简体   繁体   English

关于情绪分析的问题

[英]question on sentiment analysis

I have a question regarding sentiment analysis that i need help with. 关于我需要帮助的情绪分析,我有一个问题。

Right now, I have a bunch of tweets I've gathered through the twitter search api. 现在,我收到了一些我通过twitter搜索API收集的推文。 Because I used my search terms, I know what are the subjects or entities (Person names) that I want to look at. 因为我使用了我的搜索词,所以我知道我想要查看的主题或实体(人名)是什么。 I want to know how others feel about these people. 我想知道其他人对这些人的看法。

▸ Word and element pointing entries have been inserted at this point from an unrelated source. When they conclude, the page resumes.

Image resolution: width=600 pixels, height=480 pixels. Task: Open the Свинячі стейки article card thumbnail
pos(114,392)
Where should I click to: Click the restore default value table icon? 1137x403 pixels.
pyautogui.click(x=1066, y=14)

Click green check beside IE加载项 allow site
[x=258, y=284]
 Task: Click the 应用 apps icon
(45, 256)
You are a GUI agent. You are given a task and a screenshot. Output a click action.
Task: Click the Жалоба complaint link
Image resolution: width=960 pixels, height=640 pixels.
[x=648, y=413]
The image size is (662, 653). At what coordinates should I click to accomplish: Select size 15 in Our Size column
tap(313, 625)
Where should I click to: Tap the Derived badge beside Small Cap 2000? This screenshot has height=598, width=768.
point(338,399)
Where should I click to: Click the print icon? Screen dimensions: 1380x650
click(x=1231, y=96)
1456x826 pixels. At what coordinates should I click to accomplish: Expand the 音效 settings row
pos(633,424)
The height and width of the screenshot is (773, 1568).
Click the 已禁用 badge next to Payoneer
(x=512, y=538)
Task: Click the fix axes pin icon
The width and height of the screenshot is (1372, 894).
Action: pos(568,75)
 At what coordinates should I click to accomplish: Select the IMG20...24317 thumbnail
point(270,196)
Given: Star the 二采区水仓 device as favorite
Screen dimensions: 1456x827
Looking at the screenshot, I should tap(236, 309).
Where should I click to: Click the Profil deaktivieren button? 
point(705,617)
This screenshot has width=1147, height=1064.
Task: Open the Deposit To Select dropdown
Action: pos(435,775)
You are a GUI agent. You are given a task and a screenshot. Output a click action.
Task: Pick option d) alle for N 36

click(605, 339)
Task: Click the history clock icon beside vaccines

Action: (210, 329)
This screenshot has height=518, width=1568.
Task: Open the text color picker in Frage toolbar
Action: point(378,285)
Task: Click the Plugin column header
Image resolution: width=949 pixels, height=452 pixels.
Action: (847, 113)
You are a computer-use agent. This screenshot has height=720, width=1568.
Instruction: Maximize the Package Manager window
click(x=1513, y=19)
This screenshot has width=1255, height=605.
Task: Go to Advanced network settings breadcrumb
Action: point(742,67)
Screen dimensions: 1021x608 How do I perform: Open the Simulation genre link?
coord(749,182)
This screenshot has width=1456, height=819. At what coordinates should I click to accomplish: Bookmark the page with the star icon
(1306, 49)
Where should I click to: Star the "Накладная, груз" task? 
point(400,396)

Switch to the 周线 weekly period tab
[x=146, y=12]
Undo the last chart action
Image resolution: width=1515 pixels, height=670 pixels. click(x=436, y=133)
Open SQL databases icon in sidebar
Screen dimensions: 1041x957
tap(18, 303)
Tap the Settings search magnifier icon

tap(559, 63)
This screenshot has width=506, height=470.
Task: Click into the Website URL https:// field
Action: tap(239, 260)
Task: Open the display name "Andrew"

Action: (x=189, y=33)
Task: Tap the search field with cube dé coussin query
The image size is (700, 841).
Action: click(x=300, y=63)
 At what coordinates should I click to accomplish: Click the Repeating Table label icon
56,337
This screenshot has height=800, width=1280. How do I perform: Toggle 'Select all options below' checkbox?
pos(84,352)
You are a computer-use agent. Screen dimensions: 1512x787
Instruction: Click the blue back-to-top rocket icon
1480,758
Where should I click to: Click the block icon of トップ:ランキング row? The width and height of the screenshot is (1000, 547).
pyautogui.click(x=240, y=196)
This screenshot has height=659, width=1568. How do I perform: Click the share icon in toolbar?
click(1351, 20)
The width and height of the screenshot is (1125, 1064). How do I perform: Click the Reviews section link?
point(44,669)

For starters, I downloaded a list of english words with known valence/sentiment score and calculate the sentiments (+/-) based on availability of these words in the tweet. 首先,我下载了一个具有已知效价/情绪分数的英语单词列表,并根据推文中这些单词的可用性计算情绪(+/-)。 The problem is that sentiments calculated this way - I'm actually looking more at the tone of the tweet rather than ABOUT the person. 问题是情绪以这种方式计算 - 我实际上更多地关注推文的语气,而不是关于这个人。

For instance, I have this tweet: 例如,我有这条推文:

 "lol... Person A is a joke. lmao!" 

The message is obviously in a positive tone, but person A should get a negative. 消息显然是积极的,但A人应该是消极的。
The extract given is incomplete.